For the full Security & Privacy FAQs as they relate to Google Apps, visit this site.
Google Apps is also governed by a detailed Privacy Policy, which ensures we will not inappropriately share or use personal information placed in our systems.
- The Google Apps Terms of Service contractually ensures that your institution (or students, faculty, and staff) are the sole owners of their data.
- Because customers own the data they put into Google Apps, we believe it should be easy for your users to move their data in and out of our systems.
- The controls, processes and policies that protect user data in our systems have obtained a SAS 70 Type II attestation and will continue to seek similar attestation.
- Google complies with applicable US privacy law, and the Google Apps Terms of Service can specifically detail our obligations and compliance with FERPA (Family Educational Rights and Privacy Act) regulations.
- Google is registered with the US-EU Safe Harbor agreement, which helps ensure that our data protection compliance meets European Union standards for educational institutions.
Here are some of the most common security and privacy questions:
Who owns the data that organizations put into Google Apps?
To put it simply, Google does not own your data. We do not take a position on whether the data belongs to the institution signing up for Apps, or the individual user (that's between the two of you), but we know it doesn't belong to us!
The data you put into our systems is yours, and we believe it should stay that way. We think that means three key things.
- We won't share your data with others except as noted in our Privacy Policy.
- We keep your data as long as you require us to keep it.
- Finally, you should be able to take your data with you if you choose to use external services in conjunction with Google Apps or stop using our services altogether.
Where is my organization's data stored?
Your data will be stored in Google's network of data centers. Google maintains a number of geographically distributed data centers, the locations of which are kept discreet for security purposes. Google's computing clusters are designed with resiliency and redundancy in mind, eliminating any single point of failure and minimizing the impact of common equipment failures and environmental risks.
Access to data centers is very limited to only authorized select Google employees personnel.
Is my organizations data safe from your other customers when it is running on the same servers?
Yes. Data is virtually protected as if it were on its own server. Unauthorized parties cannot access your data. Your competitors cannot access your data, and vice versa. In fact, all user accounts are protected via this virtual lock and key that ensures that one user cannot see another user's data. This is similar to how customer data is segmented in other shared infrastructures such as online banking applications.
Google Apps has received a satisfactory SAS 70 Type II audit.

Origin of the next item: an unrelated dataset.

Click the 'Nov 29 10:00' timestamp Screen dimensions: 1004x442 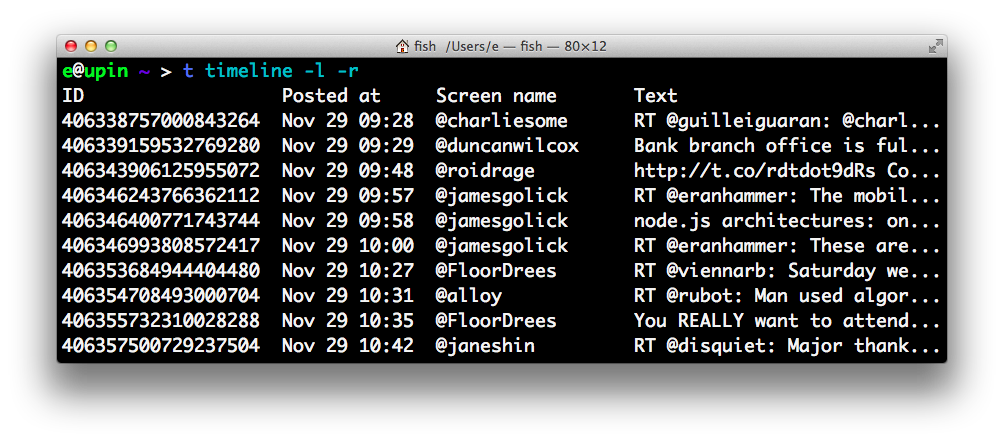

This means that an independent auditor has examined the controls protecting the data in Google Apps (including logical security, privacy, Data Center security, etc) and provided reasonable assurance that these controls are in place and operating effectively.
What does a Google Apps SAS70 Type II audit mean to me?
An independent third party auditor issued Google Apps an unqualified SAS70 Type II attestation. Google is proud to provide Google Apps administrators the peace of mind knowing that their data is secure under the SAS70 auditing industry standard.
The independent third party auditor verified that Google Apps has the following controls and protocols in place:
- Logical security: Controls provide reasonable assurance that logical access to Google Apps production systems and data is restricted to authorized individuals
- Privacy: Controls provide reasonable assurance that Google has implemented policies and procedures addressing the privacy of customer data related to Google Apps
- Data center physical security: Controls provide reasonable assurance that data centers that house Google Apps data and corporate offices are protected
- Incident management and availability: Controls provide reasonable assurance that Google Apps systems are redundant and incidents are properly reported, responded to, and recorded
- Change management: Controls provide reasonable assurance that development of and changes to Google Apps undergo testing and independent code review prior to release into production
- Organization and administration: Controls provide reasonable assurance that management provides the infrastructure and mechanisms to track and communicate initiatives within the company that impact Google Apps
Can my organization use our own authentication system to provide user access to Google Apps?
Google Apps integrates with standard web single sign-on systems using the SAML 2.0 standard. Organizations can do the integration themselves, or work with a Google partner to accomplish this.